Despite a cross-generational star cast including Hrithik Roshan, Priyanka Chopra, Sanjay Dutt, Om Puri, and Rishi Kapoor, and the backing of the venerable Dharma Productions banner, Karan Malholtra's remake of the 1990 Amitabh Bachchan starrer was hardly a commercial slam dunk. After all, the original film was a notable box office flop that only gained a loyal cult following in the intervening decades, and the many deviations Malholtra and co-writer Ila Bedi Datta's screenplay took from the original ran the risk of alienating that core audience--not to mention they made the tale of a young man's (Roshan) obsessive mission of revenge against a ruthless crime boss (Dutt) that much more dark and unrelenting than the already downbeat original. But the streamlined plotting, striking cinematography by Kiran Deohans, memorable tunes by the team of Ajay-Atul, and, above all, the terrific performances of all involved made for a drama of formidable, undeniable power.
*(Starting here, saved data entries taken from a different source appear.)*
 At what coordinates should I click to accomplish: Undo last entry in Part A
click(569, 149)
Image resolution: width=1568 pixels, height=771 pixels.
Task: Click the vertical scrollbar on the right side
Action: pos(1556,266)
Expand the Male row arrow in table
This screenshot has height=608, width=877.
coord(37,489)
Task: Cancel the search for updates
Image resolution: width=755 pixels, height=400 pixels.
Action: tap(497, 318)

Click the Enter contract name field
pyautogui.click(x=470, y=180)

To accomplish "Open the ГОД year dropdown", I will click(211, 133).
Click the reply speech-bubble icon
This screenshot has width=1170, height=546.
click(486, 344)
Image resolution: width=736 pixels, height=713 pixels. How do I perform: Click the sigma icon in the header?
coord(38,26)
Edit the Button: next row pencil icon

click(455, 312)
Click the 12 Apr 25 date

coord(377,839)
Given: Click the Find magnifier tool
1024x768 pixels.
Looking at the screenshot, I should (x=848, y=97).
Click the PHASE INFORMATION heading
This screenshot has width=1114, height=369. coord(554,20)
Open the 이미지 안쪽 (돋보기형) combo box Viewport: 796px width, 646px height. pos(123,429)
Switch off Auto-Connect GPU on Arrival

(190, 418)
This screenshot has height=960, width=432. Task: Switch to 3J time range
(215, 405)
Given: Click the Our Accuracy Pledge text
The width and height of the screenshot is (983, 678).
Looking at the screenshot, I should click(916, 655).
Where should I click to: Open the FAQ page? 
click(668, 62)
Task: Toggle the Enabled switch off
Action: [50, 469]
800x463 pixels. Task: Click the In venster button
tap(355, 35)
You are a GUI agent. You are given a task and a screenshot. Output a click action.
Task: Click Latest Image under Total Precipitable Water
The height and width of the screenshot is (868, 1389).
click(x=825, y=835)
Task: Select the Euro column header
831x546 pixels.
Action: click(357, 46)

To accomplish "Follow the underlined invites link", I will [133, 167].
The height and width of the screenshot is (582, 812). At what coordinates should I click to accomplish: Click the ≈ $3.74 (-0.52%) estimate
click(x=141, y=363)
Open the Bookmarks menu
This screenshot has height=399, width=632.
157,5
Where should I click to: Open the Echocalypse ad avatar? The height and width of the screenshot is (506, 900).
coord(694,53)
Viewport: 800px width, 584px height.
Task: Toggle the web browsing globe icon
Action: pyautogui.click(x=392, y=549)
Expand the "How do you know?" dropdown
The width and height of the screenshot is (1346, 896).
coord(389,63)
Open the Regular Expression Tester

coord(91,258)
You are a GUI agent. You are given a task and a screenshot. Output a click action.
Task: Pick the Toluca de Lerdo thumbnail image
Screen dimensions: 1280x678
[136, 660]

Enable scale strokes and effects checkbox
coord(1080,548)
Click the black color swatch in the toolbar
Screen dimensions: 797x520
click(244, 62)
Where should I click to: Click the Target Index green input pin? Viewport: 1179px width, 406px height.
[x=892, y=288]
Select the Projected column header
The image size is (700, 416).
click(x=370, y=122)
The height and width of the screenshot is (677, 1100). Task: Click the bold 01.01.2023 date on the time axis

Conversely, Agent Vinod appeared like a can't miss proposition: real life It Couple Saif Ali Khan and Kareena Kapoor in a globetrotting spy actioner, produced by Ali Khan himself and directed by Sriram Raghavan, who previously, memorably collaborated with the star for 2003's thriller Ek Hasina Thi. Yet the film was one of the spring's biggest underachievers, which was probably due to the overall surprisingly sober tone, more Bourne gritty than Bond slick. The home entertainment market should be more forgiving, as Ali Khan is a suitably dapper and intense hero, and Raghavan handles the many action sequences quite capably, in one instance rather creatively.

Per Eros Entertainment's standard, anyone seeking supplemental material for Agneepath will not find it on the Blu-ray but only on the two-disc DVD edition. A selection of deleted and alternate scenes (unsubtitled, alas) includes a completely excised song number, the romantic tune "O Saiyyan". It's a lovely song and picturization--and one clearly earmarked as one of the soundtrack's breakout selections, since there is also a "making of" featurette on this specific scene--but it was a wise cut by Malholtra, considering it would've appeared very late in the film and somewhat stalled the momentum and intensity of the final stretch. Another song, the hit Katrina Kaif-starring item number "Chikni Chameli", is given its own "making of" segment; and the making of the film as a whole is covered in a succinct 25-minute documentary.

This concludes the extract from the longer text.